A study in the journal Nature finds that rising concentrations of carbon dioxide threaten global human nutrition by significantly reducing the levels of nutrients important to human health.
Researchers cultivated 41 different varieties of staple crops on three continents to examine how they might be affected by the expected increase of CO2 in coming decades. The crops included rice, wheat, soybeans, maize, field peas and sorghum — plant groups that are central to human nutrition around the world.
The study’s lead author, Sam Myers, says they found significant reductions in zinc, iron and protein in grain crops like rice and wheat, and similar reductions in zinc and iron, but smaller reductions in protein, in legumes like soybeans and field peas.
The reductions are statistically highly significant and represent a serious threat to public health, Myers says. Roughly two billion people around the world already suffer from zinc and iron deficiencies.
Without adequate zinc, Myers says, our immune systems don’t function properly, leading primarily to an increase in child mortality from diseases like pneumonia, diarrhea, malaria, measles and other infectious diseases. Iron deficiency is more complex: the risk of maternal mortality rises sharply and there are also effects on IQ and work productivity, Myers explains.
“When you combine all of those different kinds of effects for both iron and zinc deficiencies together, it’s estimated that we [already] lose about 63 million life years annually from those nutrient deficiencies,” Myers says.

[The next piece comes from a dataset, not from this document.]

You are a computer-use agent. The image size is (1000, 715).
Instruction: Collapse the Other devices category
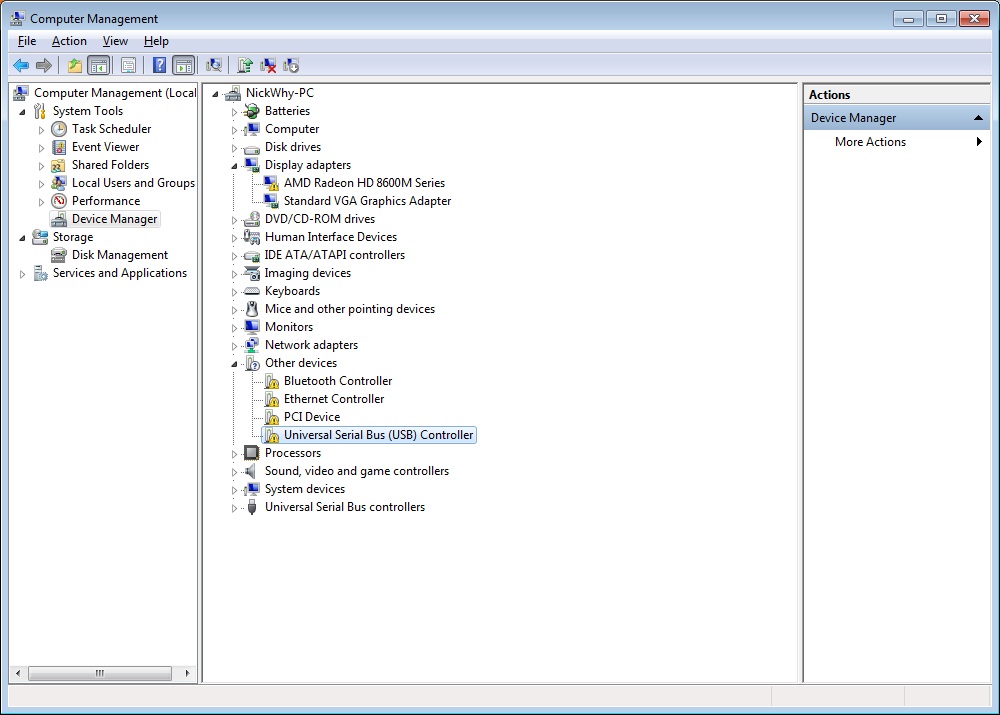(x=235, y=363)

The researchers grew the crops under conditions that simulated CO2 levels of 550 parts per million — the concentration most scientists agree will exist by the year 2050. They used a technique called Free Air Carbon Dioxide Enrichment, in which the crops are grown in open-field conditions surrounded by a ring of carbon-dioxide-emitting jets. A sensor in the center of the ring calculates wind speed and carbon dioxide concentration and signals the jets to adjust their emissions as needed.
Different cultivars of crops might do better in a high-carbon dioxide environment, Myers says. For example, the researchers looked at 18 rice cultivars and found that some of them were more affected by rising CO2 than others. So, it may be possible to breed reduced sensitivity to carbon dioxide into rice as well as other crops.

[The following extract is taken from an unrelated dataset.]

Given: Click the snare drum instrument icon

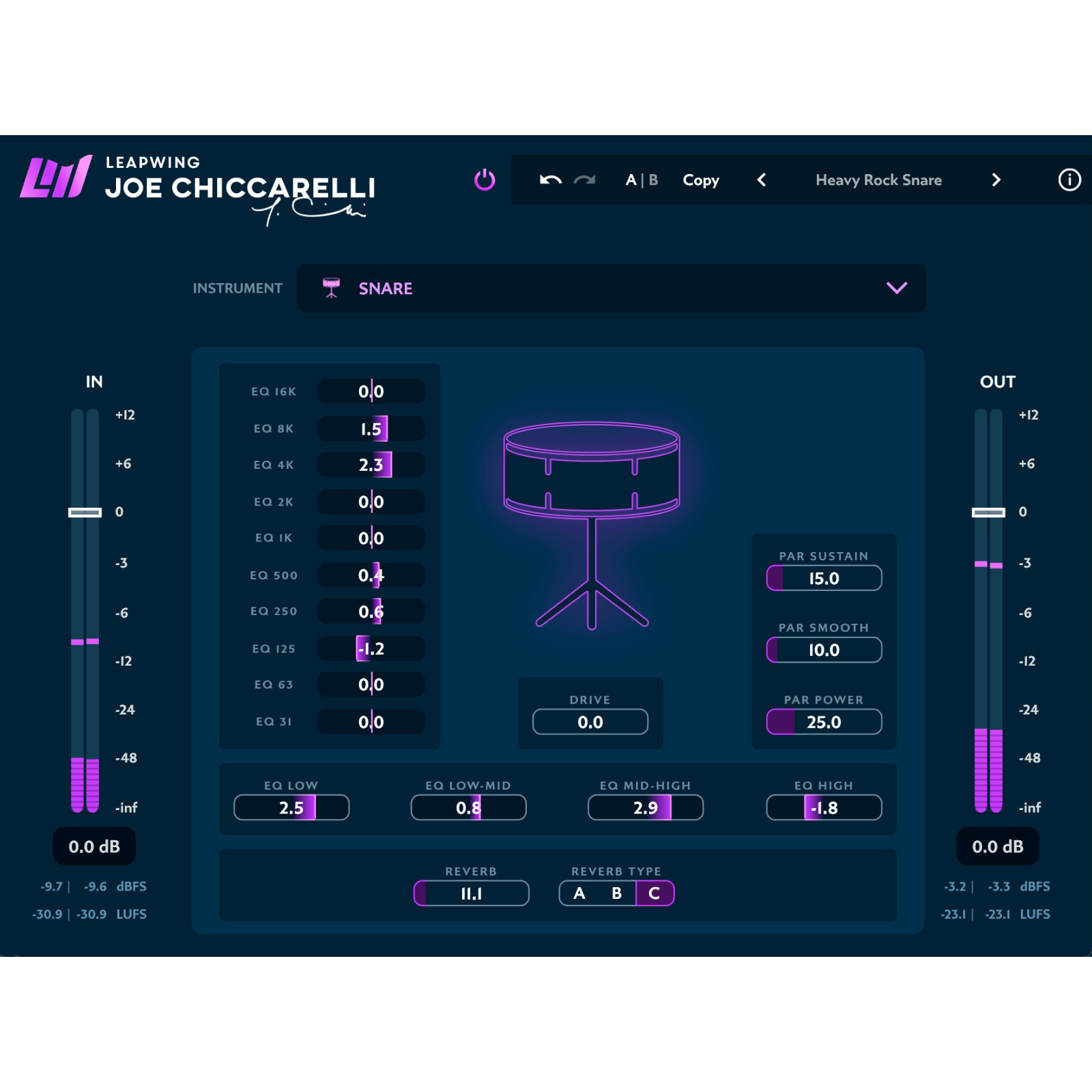Looking at the screenshot, I should [x=331, y=288].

Myers is not so sanguine about the so-called CO2 ‘fertilization effect’ some argue will make plants grow bigger and faster. There is data to suggest there is a small fertilization effect that can increase yields, Myers says, but this occurs only in the context of adequate irrigation. The unreliability of water supplies in many regions of the world renders this effect negligible at best.
The world is facing a deeply concerning confluence of difficult conditions, Myers says: CO2 levels rising to 550 parts per million over the next 40 years; the world population increasing from seven to nine billion; and a warmer planet that is likely to have less arable land than it does now.

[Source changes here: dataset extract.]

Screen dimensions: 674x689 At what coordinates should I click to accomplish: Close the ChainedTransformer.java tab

“We are essentially transforming all the natural systems on the planet in a way that is both pervasive and accelerated,” Myers says. “That transformation will lead to a host of surprises, and it’s very difficult to anticipate how these environmental changes will ripple through ecological systems and ultimately impact our own health and well-being.”
“All we can really say with certainty is that we’ll be surprised many times in the future. To me, this research is an example of one of those surprises.”